— INFORMATION PROVIDED —
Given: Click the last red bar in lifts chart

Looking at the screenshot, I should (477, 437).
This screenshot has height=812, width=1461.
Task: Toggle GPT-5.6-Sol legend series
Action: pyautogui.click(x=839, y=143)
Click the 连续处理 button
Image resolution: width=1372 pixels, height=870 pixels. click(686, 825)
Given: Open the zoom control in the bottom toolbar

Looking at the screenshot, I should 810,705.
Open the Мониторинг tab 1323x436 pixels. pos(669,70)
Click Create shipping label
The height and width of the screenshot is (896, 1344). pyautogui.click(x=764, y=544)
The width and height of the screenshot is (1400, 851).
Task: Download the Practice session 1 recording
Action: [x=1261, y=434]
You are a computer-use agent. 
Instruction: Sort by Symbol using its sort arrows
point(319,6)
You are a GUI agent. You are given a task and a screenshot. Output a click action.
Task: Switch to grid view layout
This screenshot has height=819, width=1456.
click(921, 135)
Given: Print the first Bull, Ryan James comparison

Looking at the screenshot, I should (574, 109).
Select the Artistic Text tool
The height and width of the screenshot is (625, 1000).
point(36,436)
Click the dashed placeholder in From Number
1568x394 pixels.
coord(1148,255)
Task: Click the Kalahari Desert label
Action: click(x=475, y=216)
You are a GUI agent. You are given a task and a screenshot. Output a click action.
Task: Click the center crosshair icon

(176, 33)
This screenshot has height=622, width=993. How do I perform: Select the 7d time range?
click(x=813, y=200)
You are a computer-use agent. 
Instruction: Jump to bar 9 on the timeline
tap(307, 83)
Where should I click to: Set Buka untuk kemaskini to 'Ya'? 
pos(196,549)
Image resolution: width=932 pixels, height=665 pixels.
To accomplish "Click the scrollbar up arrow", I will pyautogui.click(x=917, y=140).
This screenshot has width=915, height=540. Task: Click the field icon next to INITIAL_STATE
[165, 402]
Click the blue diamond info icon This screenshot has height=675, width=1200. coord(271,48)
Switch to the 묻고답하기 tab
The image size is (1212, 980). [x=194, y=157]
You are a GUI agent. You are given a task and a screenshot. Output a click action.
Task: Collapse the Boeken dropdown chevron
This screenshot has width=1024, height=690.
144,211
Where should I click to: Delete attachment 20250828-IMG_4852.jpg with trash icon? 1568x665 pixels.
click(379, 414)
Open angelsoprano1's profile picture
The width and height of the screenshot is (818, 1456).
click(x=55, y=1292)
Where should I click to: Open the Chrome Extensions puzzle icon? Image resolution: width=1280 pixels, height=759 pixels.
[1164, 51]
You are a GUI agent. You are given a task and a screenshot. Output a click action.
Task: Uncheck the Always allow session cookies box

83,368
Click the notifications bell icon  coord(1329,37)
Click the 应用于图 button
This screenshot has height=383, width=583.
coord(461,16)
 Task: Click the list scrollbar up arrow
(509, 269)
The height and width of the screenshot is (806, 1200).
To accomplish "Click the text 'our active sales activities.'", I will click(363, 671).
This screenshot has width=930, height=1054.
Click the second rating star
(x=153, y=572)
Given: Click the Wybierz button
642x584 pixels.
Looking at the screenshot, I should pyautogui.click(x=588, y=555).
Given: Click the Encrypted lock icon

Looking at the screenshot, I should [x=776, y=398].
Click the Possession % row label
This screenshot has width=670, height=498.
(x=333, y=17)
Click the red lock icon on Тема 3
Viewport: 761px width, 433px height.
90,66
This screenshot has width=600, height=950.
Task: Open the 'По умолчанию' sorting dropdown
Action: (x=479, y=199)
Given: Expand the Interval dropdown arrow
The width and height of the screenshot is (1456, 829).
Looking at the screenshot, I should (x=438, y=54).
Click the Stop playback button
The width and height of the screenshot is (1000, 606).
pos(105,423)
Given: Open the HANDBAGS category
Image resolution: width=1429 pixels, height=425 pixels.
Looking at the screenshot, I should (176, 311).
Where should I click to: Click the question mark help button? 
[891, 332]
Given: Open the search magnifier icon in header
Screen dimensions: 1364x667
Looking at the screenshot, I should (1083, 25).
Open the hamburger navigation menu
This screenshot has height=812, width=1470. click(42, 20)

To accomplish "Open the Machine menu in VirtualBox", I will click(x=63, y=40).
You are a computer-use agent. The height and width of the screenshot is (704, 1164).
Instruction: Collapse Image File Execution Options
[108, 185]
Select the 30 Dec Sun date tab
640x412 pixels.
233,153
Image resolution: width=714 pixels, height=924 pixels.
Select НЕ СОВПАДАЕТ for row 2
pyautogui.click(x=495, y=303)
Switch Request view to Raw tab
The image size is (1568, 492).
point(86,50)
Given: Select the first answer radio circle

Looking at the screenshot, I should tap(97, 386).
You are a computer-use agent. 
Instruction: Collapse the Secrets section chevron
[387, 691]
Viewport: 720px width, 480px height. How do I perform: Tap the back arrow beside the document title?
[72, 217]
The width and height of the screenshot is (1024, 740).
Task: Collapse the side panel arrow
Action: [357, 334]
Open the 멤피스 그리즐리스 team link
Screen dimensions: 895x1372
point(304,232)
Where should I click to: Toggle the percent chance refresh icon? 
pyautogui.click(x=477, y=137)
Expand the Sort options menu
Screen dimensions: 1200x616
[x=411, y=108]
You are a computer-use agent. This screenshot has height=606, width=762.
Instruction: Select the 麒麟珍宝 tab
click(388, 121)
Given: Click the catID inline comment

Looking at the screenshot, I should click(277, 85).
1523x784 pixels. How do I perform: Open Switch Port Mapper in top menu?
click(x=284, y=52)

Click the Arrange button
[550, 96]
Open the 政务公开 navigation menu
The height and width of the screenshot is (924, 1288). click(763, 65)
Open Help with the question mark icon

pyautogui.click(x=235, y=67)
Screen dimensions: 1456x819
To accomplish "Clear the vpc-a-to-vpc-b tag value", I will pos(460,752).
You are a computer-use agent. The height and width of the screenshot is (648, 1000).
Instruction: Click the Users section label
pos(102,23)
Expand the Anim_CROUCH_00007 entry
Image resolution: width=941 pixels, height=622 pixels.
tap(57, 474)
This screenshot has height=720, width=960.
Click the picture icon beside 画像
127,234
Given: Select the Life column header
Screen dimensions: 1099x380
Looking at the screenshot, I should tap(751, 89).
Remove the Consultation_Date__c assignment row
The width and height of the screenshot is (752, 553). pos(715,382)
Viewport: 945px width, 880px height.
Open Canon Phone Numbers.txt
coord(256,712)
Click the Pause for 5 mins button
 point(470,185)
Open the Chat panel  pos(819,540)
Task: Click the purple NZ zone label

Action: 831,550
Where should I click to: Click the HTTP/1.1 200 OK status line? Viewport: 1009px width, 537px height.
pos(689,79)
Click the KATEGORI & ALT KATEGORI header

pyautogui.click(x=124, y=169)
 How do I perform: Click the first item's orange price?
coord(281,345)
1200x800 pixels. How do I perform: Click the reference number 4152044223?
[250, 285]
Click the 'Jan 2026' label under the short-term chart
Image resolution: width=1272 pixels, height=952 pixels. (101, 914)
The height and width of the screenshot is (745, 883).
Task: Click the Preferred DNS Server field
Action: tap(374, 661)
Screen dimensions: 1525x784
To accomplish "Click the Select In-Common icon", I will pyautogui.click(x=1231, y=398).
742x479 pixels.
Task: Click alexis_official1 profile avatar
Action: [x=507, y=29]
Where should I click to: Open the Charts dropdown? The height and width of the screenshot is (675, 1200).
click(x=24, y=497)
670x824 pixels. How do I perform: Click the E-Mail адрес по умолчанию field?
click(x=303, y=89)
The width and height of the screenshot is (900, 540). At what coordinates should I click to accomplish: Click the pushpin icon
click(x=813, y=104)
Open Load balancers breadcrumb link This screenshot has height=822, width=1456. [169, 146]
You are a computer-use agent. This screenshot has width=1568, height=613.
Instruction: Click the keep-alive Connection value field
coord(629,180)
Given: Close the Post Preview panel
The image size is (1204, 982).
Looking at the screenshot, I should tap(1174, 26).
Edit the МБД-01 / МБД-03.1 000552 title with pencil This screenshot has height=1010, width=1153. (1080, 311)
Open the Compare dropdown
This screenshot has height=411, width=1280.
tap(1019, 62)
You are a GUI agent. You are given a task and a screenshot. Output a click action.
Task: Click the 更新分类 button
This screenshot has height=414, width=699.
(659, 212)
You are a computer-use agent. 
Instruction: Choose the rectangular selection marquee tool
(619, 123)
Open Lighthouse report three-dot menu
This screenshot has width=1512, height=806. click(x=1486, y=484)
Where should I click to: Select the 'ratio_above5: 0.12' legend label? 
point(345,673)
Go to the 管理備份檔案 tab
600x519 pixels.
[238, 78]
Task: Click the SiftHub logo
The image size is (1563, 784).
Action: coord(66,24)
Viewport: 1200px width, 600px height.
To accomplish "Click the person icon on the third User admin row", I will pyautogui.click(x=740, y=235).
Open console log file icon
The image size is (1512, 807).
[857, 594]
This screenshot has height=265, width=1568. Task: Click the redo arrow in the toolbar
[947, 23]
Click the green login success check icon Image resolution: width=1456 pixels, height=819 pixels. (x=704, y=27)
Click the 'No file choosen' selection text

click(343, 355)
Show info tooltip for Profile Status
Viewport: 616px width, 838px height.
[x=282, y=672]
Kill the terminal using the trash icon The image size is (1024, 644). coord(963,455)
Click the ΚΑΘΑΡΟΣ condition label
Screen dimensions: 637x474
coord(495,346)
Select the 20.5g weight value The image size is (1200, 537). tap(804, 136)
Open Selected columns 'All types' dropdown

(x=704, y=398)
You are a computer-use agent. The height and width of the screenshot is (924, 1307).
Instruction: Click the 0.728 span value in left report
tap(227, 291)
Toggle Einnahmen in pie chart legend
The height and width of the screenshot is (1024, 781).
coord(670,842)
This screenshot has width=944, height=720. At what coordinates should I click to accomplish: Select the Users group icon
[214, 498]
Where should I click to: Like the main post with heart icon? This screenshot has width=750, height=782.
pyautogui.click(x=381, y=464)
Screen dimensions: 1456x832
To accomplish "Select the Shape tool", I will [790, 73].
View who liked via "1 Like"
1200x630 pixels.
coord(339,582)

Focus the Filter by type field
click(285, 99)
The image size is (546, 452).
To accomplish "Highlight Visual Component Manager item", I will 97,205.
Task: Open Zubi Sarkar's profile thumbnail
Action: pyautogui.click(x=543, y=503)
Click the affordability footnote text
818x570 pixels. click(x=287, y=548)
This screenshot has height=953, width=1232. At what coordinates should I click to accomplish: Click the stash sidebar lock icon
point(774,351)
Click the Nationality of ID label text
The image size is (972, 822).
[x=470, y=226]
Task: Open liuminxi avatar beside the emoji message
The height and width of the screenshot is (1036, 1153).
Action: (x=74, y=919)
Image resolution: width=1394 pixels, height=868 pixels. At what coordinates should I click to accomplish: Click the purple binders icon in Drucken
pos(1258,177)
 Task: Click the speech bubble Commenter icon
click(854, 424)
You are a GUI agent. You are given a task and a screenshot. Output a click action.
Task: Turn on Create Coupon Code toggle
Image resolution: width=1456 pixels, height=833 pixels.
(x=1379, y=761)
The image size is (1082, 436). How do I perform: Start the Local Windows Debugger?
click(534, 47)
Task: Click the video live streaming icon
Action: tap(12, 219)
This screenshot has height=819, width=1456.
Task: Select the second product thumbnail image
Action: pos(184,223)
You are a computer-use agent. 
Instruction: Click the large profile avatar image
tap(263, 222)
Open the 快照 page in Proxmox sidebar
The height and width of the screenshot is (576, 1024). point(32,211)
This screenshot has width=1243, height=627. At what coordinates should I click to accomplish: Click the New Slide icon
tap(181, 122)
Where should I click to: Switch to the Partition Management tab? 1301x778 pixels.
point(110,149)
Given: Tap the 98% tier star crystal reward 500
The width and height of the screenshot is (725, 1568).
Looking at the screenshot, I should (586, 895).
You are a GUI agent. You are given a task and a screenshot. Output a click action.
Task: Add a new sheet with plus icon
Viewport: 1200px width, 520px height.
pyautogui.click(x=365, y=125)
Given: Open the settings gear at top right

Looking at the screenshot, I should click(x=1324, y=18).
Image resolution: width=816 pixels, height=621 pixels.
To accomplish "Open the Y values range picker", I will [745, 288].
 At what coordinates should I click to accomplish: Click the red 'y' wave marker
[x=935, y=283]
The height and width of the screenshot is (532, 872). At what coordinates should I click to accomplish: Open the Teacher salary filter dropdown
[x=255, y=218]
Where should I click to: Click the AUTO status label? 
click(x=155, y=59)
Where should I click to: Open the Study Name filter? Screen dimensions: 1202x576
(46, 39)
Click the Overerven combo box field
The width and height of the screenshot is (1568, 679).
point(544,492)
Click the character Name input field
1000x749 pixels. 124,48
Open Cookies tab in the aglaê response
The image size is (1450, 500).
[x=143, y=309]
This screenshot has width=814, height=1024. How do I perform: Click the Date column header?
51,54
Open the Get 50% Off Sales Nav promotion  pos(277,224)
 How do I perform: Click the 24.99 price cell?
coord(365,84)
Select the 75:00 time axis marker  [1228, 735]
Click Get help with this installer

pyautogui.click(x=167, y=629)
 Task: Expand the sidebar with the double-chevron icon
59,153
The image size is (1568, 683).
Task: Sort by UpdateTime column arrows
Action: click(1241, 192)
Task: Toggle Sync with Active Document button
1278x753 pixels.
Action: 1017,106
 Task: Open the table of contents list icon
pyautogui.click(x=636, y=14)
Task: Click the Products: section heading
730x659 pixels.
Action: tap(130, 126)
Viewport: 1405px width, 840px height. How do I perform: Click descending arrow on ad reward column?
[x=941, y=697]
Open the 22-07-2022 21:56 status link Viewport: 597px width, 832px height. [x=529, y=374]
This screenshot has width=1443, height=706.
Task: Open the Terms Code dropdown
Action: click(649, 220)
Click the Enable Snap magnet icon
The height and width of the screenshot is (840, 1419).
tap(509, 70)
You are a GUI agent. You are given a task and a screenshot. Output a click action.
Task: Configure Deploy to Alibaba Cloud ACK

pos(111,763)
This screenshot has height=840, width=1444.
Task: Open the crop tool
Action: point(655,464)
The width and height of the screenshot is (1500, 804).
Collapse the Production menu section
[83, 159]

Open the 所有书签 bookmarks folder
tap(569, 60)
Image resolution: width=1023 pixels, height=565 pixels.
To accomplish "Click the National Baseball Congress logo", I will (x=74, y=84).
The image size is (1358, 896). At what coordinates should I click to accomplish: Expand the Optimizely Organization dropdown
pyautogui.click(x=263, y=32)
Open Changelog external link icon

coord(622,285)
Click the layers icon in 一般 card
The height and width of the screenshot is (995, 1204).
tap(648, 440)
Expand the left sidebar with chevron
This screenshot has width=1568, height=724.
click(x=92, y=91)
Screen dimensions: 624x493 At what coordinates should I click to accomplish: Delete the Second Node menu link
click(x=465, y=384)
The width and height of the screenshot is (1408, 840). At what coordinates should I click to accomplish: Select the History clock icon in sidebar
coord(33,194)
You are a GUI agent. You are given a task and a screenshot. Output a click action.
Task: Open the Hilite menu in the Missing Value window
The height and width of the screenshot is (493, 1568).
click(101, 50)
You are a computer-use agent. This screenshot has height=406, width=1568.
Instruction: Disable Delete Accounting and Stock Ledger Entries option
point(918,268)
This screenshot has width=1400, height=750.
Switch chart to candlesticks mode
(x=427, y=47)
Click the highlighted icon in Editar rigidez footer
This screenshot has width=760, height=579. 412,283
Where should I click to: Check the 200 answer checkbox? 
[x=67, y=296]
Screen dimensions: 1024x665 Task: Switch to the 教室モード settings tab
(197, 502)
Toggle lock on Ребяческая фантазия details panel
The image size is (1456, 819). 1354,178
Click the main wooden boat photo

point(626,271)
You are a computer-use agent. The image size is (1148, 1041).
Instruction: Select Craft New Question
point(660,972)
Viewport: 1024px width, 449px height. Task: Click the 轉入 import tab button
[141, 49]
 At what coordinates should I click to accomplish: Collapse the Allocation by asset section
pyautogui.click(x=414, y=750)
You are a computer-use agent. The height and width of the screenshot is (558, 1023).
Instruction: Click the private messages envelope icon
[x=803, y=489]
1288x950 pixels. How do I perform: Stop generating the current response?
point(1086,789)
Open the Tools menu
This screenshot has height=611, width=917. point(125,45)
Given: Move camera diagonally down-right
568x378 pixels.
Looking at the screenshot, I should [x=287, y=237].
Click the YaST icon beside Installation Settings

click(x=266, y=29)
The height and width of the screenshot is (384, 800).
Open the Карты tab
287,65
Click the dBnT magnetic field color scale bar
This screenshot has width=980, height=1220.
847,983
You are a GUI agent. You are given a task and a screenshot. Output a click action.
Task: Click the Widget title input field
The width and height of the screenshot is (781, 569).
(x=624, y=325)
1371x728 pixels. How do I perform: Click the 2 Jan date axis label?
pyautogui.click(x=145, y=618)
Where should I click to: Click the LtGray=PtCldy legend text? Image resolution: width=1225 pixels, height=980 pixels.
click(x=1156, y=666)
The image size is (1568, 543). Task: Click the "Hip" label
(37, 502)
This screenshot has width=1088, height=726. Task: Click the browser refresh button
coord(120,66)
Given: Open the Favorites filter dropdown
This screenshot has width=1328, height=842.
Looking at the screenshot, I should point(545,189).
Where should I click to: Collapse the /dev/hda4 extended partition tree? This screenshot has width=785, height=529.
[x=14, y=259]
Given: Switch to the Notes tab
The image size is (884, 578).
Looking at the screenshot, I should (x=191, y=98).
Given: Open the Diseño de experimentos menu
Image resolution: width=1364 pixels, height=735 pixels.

— YOUR OBJECTIVE —
Please copy out the rows above, beginning with the line that contains "Click the affordability footnote text" and ending with the line that contains "Action: (x=74, y=919)", both lines included.

— SOLVED EXERCISE —
Click the affordability footnote text
818x570 pixels. click(x=287, y=548)
This screenshot has height=953, width=1232. At what coordinates should I click to accomplish: Click the stash sidebar lock icon
point(774,351)
Click the Nationality of ID label text
The image size is (972, 822).
[x=470, y=226]
Task: Open liuminxi avatar beside the emoji message
The height and width of the screenshot is (1036, 1153).
Action: (x=74, y=919)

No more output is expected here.